• [Permintaan Tugas a]: Pilih setiap baris catatan yang memuat kata "Where", lalu salin baris-baris itu. Perbedaan huruf besar dan kecil diperhitungkan.

• [Teks yang Diberikan]:
****************
Mayday 2019; PHK dan upah murah menyiksamu, buruh Indonesia BERSATULAH..!!!
Kekuatan ekonomi kapitalisme yang bersarang dalam lembaga keuangan, lembaga perdagangan secara universal telah mengatur hal-ikhwal kehidupan sosial rakyat dunia, juga termasuk Indonesia. Program pembangunan keberlanjutan (Global Goals), merupakan sebuah upaya jangka panjang membuat rakyat dunia bertekuk lutut pada mereka yang memonopoli modal dan alat produksi. Maka setiap kekuatan politik yang tidak mau berjalan seirama akan di gusur dari kepemimpinan politik sebuah negara.
Akumulasi kekayaan kelas borjuasi yang memiliki kemampuan produksi dari hasil pencurian nilai lebih keringat, tenaga dan waktu kerja buruh/pekerja, ini menjadi satu-satunya keadaan yang terus dipertahankan jika para konglomerat ingin tetap berkuasa dengan kekayaannya. Para klas berpunya (pemodal) dalam upaya mempertahankan dominasi kekuasaan ekonomi politiknya terus tanpa henti mengintevensi bahkan menguasai sebuah negara termasuk Indonesia. Karenanya sejak dahulu kala Indonesia menjadi rebutan para pemodal mulai dari penjajahan yang berbentuk paling kasar sampai penjajahan dengan cara yang paling halus. Kenapa demikian?
****************
• [Masukan Latihan]:

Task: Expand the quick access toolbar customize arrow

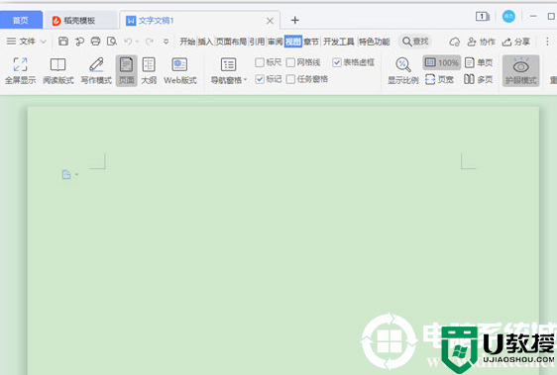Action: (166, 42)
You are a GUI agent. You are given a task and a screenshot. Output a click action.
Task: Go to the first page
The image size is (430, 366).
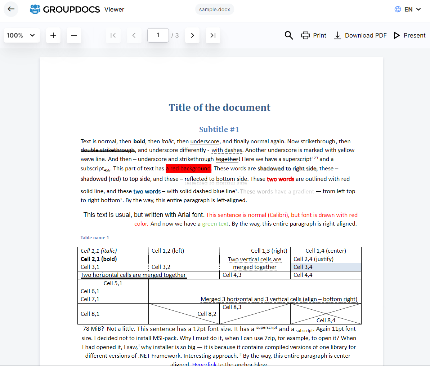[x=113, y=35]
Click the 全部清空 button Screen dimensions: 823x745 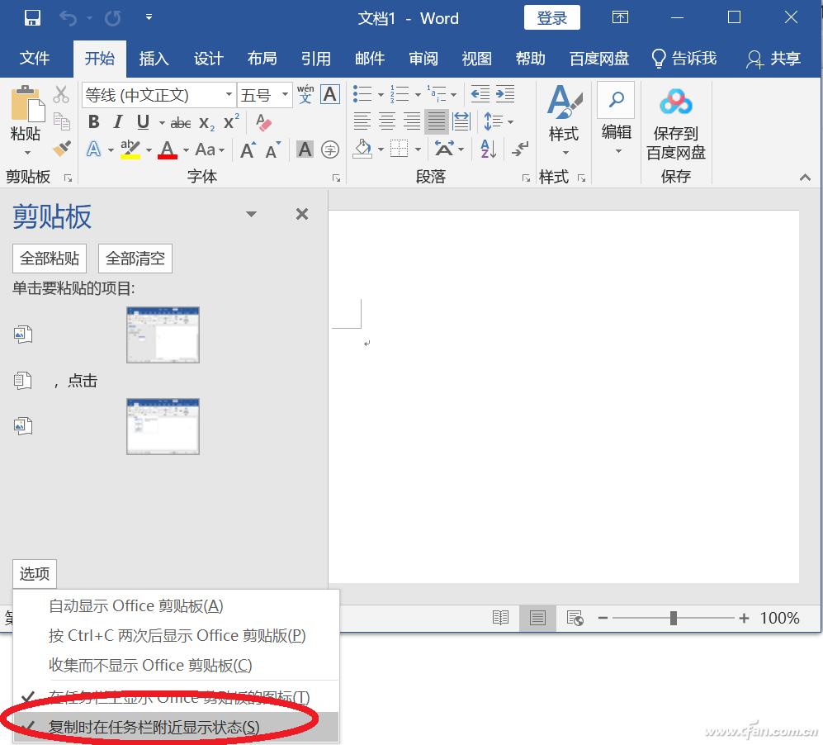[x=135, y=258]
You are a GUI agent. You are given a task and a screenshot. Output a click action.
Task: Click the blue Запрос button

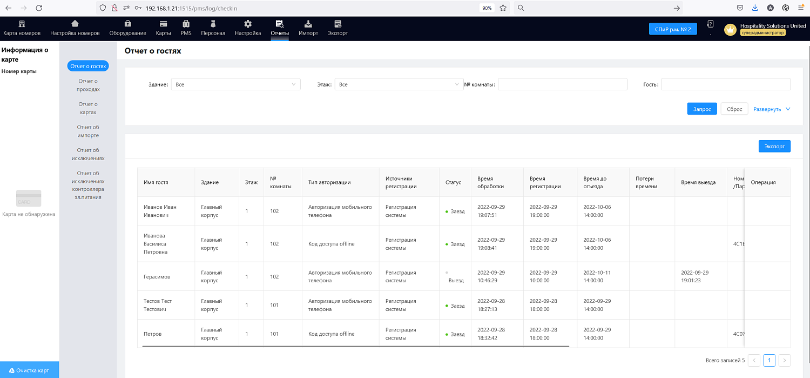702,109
****************
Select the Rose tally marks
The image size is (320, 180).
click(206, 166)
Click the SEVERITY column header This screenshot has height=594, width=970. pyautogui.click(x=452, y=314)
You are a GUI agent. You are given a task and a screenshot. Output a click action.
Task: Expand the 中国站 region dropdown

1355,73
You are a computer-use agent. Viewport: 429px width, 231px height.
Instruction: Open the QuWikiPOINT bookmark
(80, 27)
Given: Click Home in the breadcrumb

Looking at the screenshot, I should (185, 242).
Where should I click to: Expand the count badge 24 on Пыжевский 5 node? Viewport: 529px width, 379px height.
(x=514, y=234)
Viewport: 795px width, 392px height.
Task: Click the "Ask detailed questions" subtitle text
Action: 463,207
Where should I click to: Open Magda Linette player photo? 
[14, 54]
****************
• [Permintaan Tugas b]: Tuliskan kembali bagian teks tentang Mayday 2019, mulai dari "Kekuatan ekonomi kapitalisme" dan berakhir pada "politik sebuah negara.".

• [Keluaran yang Diharapkan a]:
Where should I click to: Expand the count badge 24 on Пыжевский 5 node? Viewport: 529px width, 379px height.
Where should I click to: Open Magda Linette player photo? 

• [Keluaran yang Diharapkan b]:
Kekuatan ekonomi kapitalisme yang bersarang dalam lembaga keuangan, lembaga perdagangan secara universal telah mengatur hal-ikhwal kehidupan sosial rakyat dunia, juga termasuk Indonesia. Program pembangunan keberlanjutan (Global Goals), merupakan sebuah upaya jangka panjang membuat rakyat dunia bertekuk lutut pada mereka yang memonopoli modal dan alat produksi. Maka setiap kekuatan politik yang tidak mau berjalan seirama akan di gusur dari kepemimpinan politik sebuah negara.